Task directions:
I need the records below retyped exactly.

##### Records supplied

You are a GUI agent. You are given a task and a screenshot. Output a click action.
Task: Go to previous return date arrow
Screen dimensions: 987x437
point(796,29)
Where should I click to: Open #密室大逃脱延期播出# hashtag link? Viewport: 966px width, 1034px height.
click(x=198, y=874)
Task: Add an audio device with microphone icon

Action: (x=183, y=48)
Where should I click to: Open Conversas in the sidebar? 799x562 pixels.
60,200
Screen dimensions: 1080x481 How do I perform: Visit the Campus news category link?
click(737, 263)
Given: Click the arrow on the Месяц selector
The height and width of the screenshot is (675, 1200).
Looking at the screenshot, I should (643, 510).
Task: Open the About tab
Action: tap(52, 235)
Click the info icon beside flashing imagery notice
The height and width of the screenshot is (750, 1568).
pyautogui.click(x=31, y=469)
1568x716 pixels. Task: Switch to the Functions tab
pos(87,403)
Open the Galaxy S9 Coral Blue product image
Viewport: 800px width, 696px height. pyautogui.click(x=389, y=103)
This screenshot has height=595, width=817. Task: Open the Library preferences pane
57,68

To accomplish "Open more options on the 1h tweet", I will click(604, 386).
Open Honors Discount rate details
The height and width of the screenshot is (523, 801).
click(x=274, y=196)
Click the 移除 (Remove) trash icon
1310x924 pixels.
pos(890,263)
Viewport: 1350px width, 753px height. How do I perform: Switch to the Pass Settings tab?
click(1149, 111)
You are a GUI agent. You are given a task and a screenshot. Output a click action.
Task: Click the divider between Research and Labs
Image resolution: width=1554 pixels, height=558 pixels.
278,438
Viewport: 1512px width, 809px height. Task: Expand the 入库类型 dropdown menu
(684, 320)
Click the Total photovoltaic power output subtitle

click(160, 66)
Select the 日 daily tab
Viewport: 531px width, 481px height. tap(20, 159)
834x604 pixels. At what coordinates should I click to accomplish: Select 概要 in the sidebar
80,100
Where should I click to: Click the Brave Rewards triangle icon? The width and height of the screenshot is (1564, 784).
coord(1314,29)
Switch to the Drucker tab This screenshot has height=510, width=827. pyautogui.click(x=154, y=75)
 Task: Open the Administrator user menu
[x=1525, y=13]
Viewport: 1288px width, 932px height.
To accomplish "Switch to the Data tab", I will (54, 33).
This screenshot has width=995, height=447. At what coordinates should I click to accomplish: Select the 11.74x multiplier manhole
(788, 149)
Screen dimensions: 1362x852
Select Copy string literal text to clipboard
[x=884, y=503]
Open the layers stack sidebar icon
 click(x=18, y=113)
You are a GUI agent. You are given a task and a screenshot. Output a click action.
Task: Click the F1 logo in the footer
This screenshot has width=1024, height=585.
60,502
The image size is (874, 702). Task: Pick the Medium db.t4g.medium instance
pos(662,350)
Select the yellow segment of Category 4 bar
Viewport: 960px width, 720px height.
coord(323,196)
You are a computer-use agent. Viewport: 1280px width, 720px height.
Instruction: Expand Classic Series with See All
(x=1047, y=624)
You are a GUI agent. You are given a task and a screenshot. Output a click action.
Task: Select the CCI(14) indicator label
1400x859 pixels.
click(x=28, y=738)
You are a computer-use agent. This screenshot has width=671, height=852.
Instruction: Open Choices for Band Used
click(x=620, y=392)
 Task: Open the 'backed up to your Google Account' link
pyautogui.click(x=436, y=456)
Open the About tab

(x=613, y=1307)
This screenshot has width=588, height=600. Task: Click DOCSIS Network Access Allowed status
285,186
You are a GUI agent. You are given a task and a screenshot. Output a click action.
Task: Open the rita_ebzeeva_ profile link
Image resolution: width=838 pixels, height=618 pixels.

##########

Answer for this exercise:
You are a GUI agent. You are given a task and a screenshot. Output a click action.
Task: Go to previous return date arrow
Screen dimensions: 987x437
point(796,29)
Where should I click to: Open #密室大逃脱延期播出# hashtag link? Viewport: 966px width, 1034px height.
click(x=198, y=874)
Task: Add an audio device with microphone icon

Action: (x=183, y=48)
Where should I click to: Open Conversas in the sidebar? 799x562 pixels.
60,200
Screen dimensions: 1080x481 How do I perform: Visit the Campus news category link?
click(737, 263)
Given: Click the arrow on the Месяц selector
The height and width of the screenshot is (675, 1200).
Looking at the screenshot, I should (643, 510).
Task: Open the About tab
Action: tap(52, 235)
Click the info icon beside flashing imagery notice
The height and width of the screenshot is (750, 1568).
pyautogui.click(x=31, y=469)
1568x716 pixels. Task: Switch to the Functions tab
pos(87,403)
Open the Galaxy S9 Coral Blue product image
Viewport: 800px width, 696px height. pyautogui.click(x=389, y=103)
This screenshot has height=595, width=817. Task: Open the Library preferences pane
57,68

To accomplish "Open more options on the 1h tweet", I will click(604, 386).
Open Honors Discount rate details
The height and width of the screenshot is (523, 801).
click(x=274, y=196)
Click the 移除 (Remove) trash icon
1310x924 pixels.
pos(890,263)
Viewport: 1350px width, 753px height. How do I perform: Switch to the Pass Settings tab?
click(1149, 111)
You are a GUI agent. You are given a task and a screenshot. Output a click action.
Task: Click the divider between Research and Labs
Image resolution: width=1554 pixels, height=558 pixels.
278,438
Viewport: 1512px width, 809px height. Task: Expand the 入库类型 dropdown menu
(684, 320)
Click the Total photovoltaic power output subtitle

click(160, 66)
Select the 日 daily tab
Viewport: 531px width, 481px height. tap(20, 159)
834x604 pixels. At what coordinates should I click to accomplish: Select 概要 in the sidebar
80,100
Where should I click to: Click the Brave Rewards triangle icon? The width and height of the screenshot is (1564, 784).
coord(1314,29)
Switch to the Drucker tab This screenshot has height=510, width=827. pyautogui.click(x=154, y=75)
 Task: Open the Administrator user menu
[x=1525, y=13]
Viewport: 1288px width, 932px height.
To accomplish "Switch to the Data tab", I will (54, 33).
This screenshot has width=995, height=447. At what coordinates should I click to accomplish: Select the 11.74x multiplier manhole
(788, 149)
Screen dimensions: 1362x852
Select Copy string literal text to clipboard
[x=884, y=503]
Open the layers stack sidebar icon
 click(x=18, y=113)
You are a GUI agent. You are given a task and a screenshot. Output a click action.
Task: Click the F1 logo in the footer
This screenshot has width=1024, height=585.
60,502
The image size is (874, 702). Task: Pick the Medium db.t4g.medium instance
pos(662,350)
Select the yellow segment of Category 4 bar
Viewport: 960px width, 720px height.
coord(323,196)
You are a computer-use agent. Viewport: 1280px width, 720px height.
Instruction: Expand Classic Series with See All
(x=1047, y=624)
You are a GUI agent. You are given a task and a screenshot. Output a click action.
Task: Select the CCI(14) indicator label
1400x859 pixels.
click(x=28, y=738)
You are a computer-use agent. This screenshot has width=671, height=852.
Instruction: Open Choices for Band Used
click(x=620, y=392)
 Task: Open the 'backed up to your Google Account' link
pyautogui.click(x=436, y=456)
Open the About tab

(x=613, y=1307)
This screenshot has width=588, height=600. Task: Click DOCSIS Network Access Allowed status
285,186
You are a GUI agent. You are given a task and a screenshot. Output a click action.
Task: Open the rita_ebzeeva_ profile link
Image resolution: width=838 pixels, height=618 pixels.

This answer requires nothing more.